Top of Task data
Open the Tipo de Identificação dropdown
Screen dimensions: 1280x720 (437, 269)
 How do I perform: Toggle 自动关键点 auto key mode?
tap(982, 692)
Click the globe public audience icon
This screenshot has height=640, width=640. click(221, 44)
Bottom of Task data
Top of Task data
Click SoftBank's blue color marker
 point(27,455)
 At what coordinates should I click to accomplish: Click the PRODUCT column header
Bottom of Task data
§ Activity:
Only the lines above starting at the line that holds "Click SoftBank's blue color marker" and ending at the line that holds "At what coordinates" are to be repeated, exactly and in full.

§ Response to this task:
Click SoftBank's blue color marker
 point(27,455)
 At what coordinates should I click to accomplish: Click the PRODUCT column header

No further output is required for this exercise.